Every Little Step

Though perennially popular with both audiences and critics – running away with nine Tony Awards in 1976, and running seemingly forever on Broadway – A Chorus Line is so singularly insular, so concerned with the specificity of its own gestation and the nature of what it means to be a theatrical performer, that its boffo success comes across as some sort of miracle at times. Given the rather chaotic origin and development of the show – famously birthed from a taping by choreographer Michael Bennett of a late night rap session among amateur New York dancers, whose life-story conversations form the basis of the show’s story and songs, and then built from the ground up, organically, in a workshop setting – it must have come across as no small miracle to the original cast and crew as well.

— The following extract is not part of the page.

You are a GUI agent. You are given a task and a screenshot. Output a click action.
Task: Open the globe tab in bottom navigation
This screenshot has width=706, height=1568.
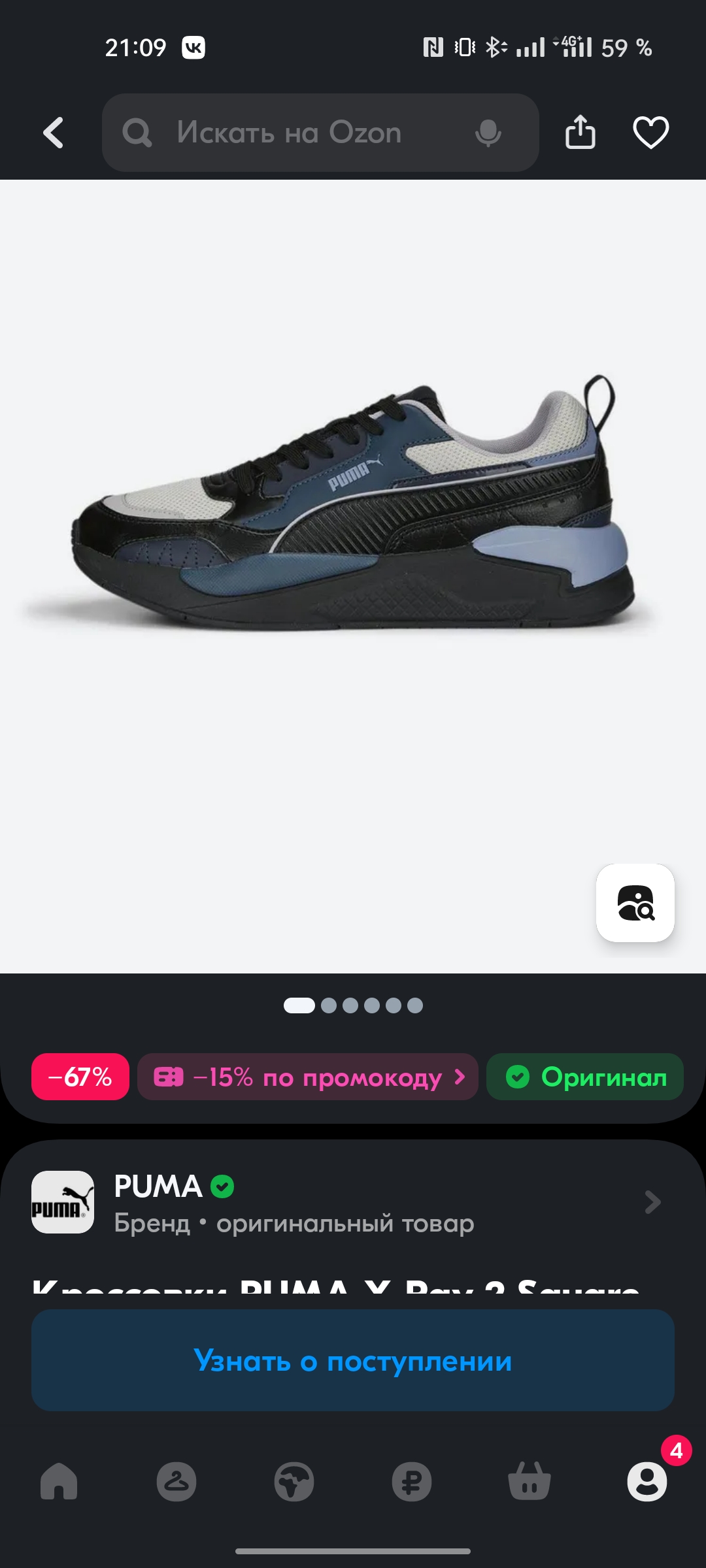[x=294, y=1481]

The reminiscences of members of the original A Chorus Line cast and crew form the frame for the main event of Every Little Step, an open casting call for the 2006 revival of the musical – a call which yielded over 3,000 (!) hopefuls, all auditioning for 19 roles. It’s a clever gimmick, the interweaving of A Chorus Line ‘s own birth with the birth (and death, for the most part) of the hopes and dreams of aspiring young dancers, just one of several clever cards that is hidden up the sleeve of this gleeful (ha!) and exuberant documentary.

Of all musicals, A Chorus Line most resists the Hollywood treatment. It is so concerned with its own “theater”-ness; so wrapped up in the centrality of what making it on Broadway means; so across the board meta, that just the notion of turning it into a film misses the entire point (the mid-’80s movie version famously flopped). Every Little Step sidesteps this problem by beating A Chorus Line at its own game, doing an end around by taking the “meta” up to another level. The solution — a documentary about aspiring young dancers auditioning for a musical that is about auditioning for a musical – is either too clever for its own good, too cute, or entirely apropos. Every Little Step mostly falls in the latter category.

By focusing on the stories – the hopes and dreams, and trials and hard luck – of several young aspirants, the film parallels the musical itself. It locks in to the universality that actually lies hidden at the show’s core, the key that explains the wider appeal of A Chorus Line. It’s essentially a story of misfits, of the dream of finding that one place to fit in and make it – except that every other misfit is now somehow competing with you to get in to the same place, and there are only so many seats on the bus.

The personal stories of the original cast – the awkward girl looking to transform herself into a swan; the young gay man coming to terms with his sexuality and coming out to his parents – have become paradigmatic, common tropes and obvious archetypes, but they are rooted deeply in individual experience. The degree to which someone auditioning succeeds or fails depends on the extent to which he or she can both lose him/herself in the role, and also find him/herself in it – and for this to make a compelling documentary, one we feel invested in, we need to know as much as possible about the person auditioning. The occasional problem with Every Little Step is that we don’t every really learn too much about each dancer. It’s a case of the film spreading itself too thin with its already short running time, and never winning us completely over to invest ourselves in one particular dancer over another.

It’s not damning – the film is still highly enjoyable, and the brisk pacing and minimal attention reinforces both the brutality of the casting process and the need to knock it out of the park the first time, and every time, since there’s no time for a do-over. And there’s something reassuring and refreshing about the indomitable optimism and tenacity of the dancers, who must be made of sterner stuff in order to endure the constant rejection and Darwinian ruthlessness of the audition process – show after show, year and year – and stick with it, hoping for that one break, that one chance, that one crack at the big time. It’s the one singular sensation they all crave – that we all do, in chasing after what we have invested our soul in – that makes A Chorus Line the favorite that it is.

Every Little Step high kicks on to DVD with a handful of decent extras. The centerpiece is a 45-minute collection of deleted scenes. About half of these are selections from the original late night rap session (with different old footage of the original cast playing along with what are basically audio tracks) recorded by Michael Bennett, whose presence that night was actually sort of serendipitous (this revealed in another extra – Bennett just happened to invite himself to the party, rather than convening it himself, which adds another layer to the already chaotic origin story of the play).

Separately from the deleted scenes, there are a handful of interviews with original cast and crew, who reminisce about those heady days of the ’70s and the challenges of restaging the play (mostly revolving around the specificity of casting). An enjoyable but not indispensable commentary track rounds out the platter.